Bern (den) – Sabrina S. ist verheiratet und Mutter von zwei Söhnen. Von 4'000 Franken Mindestlohn kann die 33-Jährige nur träumen. Seit der Geburt ihres ersten Kindes speist sie ihr Ehemann mit monatlich 800 Franken Haushaltsgeld ab: «Ich bin Köchin, Putzfrau und Hure in einem. Und das für einen Stundenlohn von umgerechnet knapp fünf Franken.»
Die Bernerin ist mit ihrem Schicksal nicht alleine. Das Bundesamt für Statistik zählt Hausfrauen zu den «Nichterwerbspersonen» und wirft sie damit in einen Topf mit Rentnern und Studenten. Recherchen des Enthüllers zeigen, dass Hausfrauen je nach Kanton unterschiedlich verdienen. Die Löhne schwanken von monatlich 300 (Thurgau) bis 2’800 Franken (Zürich Goldküste). Eines haben jedoch alle Hausfrauen gemeinsam: Keine von ihnen kommt auch nur annähernd an den geforderten Mindestlohn von 4'000 Franken. «Dass unsere Arbeit weniger geschätzt wird als die einer Migrolino-Angestellten, ist schon schmerzhaft», kommentiert Sabrina S. die Recherchen des Enthüllers. «Ich gebe täglich mein Bestes, sowohl am Herd als auch am Staubsaugerrohr. Und was erhalte ich als Dank dafür? Morgens einen Kuss auf die Backe und zum Geburtstag eine Antifaltencreme vom Discounter.»
Samuel Scheidecker kennt die Nöte Schweizer Hausfrauen. Der ehemalige Immobilienmanager kämpft als Vorsitzender vom «Bund Schweizer Hausfrauen» seit Jahren für den Mindestlohn. Bisher ohne Erfolg. «Die meisten Hausfrauen, oder wie wir hier sagen, ‹Familienmanagerinnen›, werden nach dem Franchise-System betrieben. Jeder Geschäftsführer, also Mann, legt da den Mindestlohn selber fest. Wir können nur Empfehlungen abgeben», sagt der 48-Jährige. Er berät tagtäglich verzweifelte Frauen, denen das Geld hinten und vorne nicht reicht. «Ist die Ehe sowie die Position als Familienmanagerin noch relativ frisch, kann die Frau mit einem Sexentzug eine Lohnerhöhung durchsetzen. Kritisch wird es ab zwei bis drei Ehejahren oder 17 Kilo Gewichtszunahme während der Schwangerschaft, da helfen solche Massnahmen nicht mehr.»
Sabrina S. pfeift auf die Empfehlungen des Hausfrauenverbandes.
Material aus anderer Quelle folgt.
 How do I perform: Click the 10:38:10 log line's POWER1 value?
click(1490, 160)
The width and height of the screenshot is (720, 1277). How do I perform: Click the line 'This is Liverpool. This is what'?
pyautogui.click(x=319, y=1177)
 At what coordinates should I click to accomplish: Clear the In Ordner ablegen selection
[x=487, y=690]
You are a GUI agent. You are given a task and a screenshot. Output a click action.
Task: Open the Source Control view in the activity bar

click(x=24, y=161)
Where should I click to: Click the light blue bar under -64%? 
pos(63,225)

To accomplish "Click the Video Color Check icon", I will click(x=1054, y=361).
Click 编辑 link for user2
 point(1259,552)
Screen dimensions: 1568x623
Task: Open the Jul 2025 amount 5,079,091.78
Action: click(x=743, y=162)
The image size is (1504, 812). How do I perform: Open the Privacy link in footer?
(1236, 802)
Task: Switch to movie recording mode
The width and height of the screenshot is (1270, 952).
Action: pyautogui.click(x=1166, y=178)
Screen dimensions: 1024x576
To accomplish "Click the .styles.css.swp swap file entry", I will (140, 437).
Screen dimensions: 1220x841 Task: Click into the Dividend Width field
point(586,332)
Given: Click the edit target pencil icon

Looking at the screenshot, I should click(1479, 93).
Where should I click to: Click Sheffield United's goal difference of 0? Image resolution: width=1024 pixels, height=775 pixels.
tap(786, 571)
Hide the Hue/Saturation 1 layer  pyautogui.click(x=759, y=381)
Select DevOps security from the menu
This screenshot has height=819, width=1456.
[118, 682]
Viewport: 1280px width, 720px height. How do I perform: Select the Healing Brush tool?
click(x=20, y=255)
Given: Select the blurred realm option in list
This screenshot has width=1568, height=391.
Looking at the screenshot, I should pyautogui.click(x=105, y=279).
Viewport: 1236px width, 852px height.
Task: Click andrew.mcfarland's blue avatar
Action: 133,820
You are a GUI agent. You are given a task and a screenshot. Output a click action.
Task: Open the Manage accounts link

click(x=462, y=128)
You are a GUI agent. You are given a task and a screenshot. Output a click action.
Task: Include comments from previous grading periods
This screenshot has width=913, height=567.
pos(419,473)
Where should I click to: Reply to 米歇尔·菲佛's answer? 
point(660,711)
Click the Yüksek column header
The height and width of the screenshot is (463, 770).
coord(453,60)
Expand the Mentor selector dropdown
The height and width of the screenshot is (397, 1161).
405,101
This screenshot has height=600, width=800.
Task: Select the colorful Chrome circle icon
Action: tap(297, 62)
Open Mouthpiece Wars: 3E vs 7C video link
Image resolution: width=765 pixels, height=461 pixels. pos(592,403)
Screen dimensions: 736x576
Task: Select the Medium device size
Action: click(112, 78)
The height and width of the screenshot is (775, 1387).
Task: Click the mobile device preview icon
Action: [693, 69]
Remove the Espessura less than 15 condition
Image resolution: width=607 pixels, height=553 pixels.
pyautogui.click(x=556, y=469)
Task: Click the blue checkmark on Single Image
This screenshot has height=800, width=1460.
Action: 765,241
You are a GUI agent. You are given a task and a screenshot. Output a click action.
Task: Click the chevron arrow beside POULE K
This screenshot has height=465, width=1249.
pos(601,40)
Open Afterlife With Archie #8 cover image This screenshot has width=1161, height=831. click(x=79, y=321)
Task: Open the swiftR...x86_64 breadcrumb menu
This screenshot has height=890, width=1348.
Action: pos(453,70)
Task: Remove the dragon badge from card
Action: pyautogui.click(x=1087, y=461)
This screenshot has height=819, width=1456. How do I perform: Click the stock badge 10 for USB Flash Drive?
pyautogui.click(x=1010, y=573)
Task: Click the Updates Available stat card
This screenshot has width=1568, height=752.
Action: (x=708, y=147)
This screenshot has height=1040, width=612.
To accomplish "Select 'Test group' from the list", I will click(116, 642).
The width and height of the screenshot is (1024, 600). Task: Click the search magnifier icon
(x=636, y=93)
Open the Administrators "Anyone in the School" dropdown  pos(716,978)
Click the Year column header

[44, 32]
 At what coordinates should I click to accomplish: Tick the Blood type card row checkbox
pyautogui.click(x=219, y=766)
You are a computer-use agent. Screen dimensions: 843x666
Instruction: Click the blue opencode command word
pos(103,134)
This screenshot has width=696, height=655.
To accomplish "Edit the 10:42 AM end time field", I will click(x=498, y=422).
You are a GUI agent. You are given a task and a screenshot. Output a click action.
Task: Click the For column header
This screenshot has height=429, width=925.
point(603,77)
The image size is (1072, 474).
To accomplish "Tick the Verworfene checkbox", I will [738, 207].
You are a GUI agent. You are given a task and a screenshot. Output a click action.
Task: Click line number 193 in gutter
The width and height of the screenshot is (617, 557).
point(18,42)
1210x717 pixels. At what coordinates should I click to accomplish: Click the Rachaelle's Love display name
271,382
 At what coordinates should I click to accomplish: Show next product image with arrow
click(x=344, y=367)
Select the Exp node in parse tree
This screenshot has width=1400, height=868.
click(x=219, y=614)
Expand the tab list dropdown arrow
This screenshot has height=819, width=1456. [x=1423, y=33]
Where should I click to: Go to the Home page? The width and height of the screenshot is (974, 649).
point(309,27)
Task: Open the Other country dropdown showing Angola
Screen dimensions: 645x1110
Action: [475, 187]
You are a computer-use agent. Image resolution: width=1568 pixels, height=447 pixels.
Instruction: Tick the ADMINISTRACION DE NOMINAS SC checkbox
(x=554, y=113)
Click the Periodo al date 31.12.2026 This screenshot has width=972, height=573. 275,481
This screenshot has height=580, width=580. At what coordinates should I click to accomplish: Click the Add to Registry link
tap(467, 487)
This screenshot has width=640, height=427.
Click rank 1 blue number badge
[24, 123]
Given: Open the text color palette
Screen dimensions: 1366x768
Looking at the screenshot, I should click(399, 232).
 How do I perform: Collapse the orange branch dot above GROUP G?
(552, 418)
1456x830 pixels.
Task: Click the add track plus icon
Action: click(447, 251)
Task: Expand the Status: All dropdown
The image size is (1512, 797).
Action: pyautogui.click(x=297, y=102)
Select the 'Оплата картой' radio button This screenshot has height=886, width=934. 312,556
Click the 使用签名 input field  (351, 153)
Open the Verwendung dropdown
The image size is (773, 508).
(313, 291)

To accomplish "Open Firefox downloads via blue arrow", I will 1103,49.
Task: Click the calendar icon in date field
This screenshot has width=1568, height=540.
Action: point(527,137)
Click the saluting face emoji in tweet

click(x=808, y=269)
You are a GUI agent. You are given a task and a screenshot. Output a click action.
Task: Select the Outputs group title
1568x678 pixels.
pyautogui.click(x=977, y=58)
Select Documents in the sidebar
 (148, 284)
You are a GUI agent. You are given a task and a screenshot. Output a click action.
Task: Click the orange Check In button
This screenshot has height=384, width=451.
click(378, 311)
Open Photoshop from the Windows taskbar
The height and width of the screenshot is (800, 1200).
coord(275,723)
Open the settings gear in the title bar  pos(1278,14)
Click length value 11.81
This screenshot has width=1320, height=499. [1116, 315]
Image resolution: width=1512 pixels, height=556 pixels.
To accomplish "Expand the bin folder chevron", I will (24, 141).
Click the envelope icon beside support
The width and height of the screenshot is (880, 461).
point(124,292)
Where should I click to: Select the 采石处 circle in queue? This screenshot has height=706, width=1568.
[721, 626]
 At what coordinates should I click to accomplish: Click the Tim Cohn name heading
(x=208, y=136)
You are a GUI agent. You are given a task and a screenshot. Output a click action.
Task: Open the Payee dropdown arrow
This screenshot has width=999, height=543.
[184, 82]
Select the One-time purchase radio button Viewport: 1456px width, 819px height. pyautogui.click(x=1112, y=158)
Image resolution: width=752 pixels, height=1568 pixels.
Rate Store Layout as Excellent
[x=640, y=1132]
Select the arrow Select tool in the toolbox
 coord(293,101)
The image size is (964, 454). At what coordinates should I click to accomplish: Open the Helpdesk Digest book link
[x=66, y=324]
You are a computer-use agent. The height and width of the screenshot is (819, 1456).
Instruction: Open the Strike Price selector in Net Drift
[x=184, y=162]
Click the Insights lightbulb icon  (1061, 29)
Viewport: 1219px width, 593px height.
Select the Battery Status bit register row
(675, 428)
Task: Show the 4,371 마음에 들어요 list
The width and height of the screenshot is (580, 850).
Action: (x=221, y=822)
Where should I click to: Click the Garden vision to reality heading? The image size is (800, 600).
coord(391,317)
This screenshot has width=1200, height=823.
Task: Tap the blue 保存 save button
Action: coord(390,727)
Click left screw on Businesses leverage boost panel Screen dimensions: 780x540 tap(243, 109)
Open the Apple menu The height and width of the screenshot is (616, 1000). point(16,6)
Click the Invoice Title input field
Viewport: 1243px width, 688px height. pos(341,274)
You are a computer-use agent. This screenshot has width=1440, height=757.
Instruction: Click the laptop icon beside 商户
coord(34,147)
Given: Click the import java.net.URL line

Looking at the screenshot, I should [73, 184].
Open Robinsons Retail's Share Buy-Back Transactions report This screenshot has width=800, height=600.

Sie hat sämtliche Tricks versucht, um an mehr Lohn zu gelangen. Im ersten Ehejahr sei als Bonus noch eine elektronische Saftpresse rausgesprungen, mittlerweile zeige sich ihr Mann bei Lohnverhandlungen nicht mehr kooperativ. «Den im Vertrag festgehaltenen 13. Monatslohn habe ich nie erhalten. Mein Mann Erich meint, die beiden Kinder sollten Bonus genug sein. Ausserdem komme mein Job mit Freiheiten. Er könne sich während der Arbeit nicht einfach rasch mit einer Freundin zum Kaffee treffen, sondern müsse sich irgendeinen hirnrissigen Grund aus den Fingern saugen, um seine Sekretärin an die Kaffeemaschine zu locken.» Ein Ehepartnerwechsel kommt für Sabrina S. momentan nicht in Frage. «Zwar habe ich ein Auge auf den Besitzer der Buchhandlung geworfen, aber dem seine Frau legt beim Einkauf nur M-Budget-Produkte aufs Band, da scheint die Bezahlung also auch ziemlich mies zu sein.»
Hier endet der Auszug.